I used to do an activity in my course for pre-service Elementary Education students asking them to think about the two best teachers they ever had. After giving them a few minutes to think of those great teachers and the qualities they possessed that made them great I asked each student to give a quick talk about one of the two.
After completing this discussion we talked about the similarities these teachers had. Typically the discussion centered around these characteristics:
- Fostered Critical/Innovative Thinking
Many of these characteristics were detailed in the comments of the post mentioned above. What I found most interesting (since it was a technology course) was what happened next. I then asked them to think about their two teachers again and raise their hand if either of them used technology in their teaching. On average one to two hands (out of typically 20 students per class) would be raised. This translates to me that many of our young future teachers do not equate technology use being part of "good teaching".

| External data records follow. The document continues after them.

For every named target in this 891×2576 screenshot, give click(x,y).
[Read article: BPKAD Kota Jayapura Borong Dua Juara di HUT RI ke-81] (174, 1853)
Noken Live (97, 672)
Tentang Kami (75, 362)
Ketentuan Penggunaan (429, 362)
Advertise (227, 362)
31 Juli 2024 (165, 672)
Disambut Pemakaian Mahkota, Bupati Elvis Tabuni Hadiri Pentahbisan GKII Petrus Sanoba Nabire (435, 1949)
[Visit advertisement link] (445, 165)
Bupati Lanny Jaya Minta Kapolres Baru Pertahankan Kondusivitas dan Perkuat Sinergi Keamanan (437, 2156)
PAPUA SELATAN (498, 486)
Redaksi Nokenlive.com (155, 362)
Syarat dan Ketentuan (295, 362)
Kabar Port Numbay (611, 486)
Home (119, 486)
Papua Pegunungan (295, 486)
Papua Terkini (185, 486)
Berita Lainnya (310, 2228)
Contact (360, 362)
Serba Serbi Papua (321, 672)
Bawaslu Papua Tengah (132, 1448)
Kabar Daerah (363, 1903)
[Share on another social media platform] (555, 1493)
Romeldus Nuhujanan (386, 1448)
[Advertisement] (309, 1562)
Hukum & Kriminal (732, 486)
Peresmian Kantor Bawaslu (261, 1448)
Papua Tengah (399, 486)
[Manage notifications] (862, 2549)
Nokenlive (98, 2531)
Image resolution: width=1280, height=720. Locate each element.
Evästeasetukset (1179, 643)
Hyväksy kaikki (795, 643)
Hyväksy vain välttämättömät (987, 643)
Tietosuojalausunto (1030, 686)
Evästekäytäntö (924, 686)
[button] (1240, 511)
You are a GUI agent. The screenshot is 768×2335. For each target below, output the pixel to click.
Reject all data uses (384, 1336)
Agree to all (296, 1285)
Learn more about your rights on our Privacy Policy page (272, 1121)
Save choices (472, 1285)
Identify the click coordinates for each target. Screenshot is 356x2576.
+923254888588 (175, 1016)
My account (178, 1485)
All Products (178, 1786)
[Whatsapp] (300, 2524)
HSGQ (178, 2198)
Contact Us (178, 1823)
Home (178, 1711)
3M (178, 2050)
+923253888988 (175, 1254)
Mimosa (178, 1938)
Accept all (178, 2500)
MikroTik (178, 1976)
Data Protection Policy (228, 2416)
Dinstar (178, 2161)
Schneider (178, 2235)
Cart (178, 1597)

I found this theme to continue as I worked with these college students over the course of each semester as I met resistance to the idea of using technology to reach all learners. These students see technology as a social tool (Facebook, IM, texting, YouTube, etc.) - not a learning tool. Over the course of the semester they tend to slowly change their thoughts about this concept. I have found that most teachers use the modeling they received as students to mold the style of teacher they will become. Will these younger teachers carry us forward in the advancement of 21st Century Skills?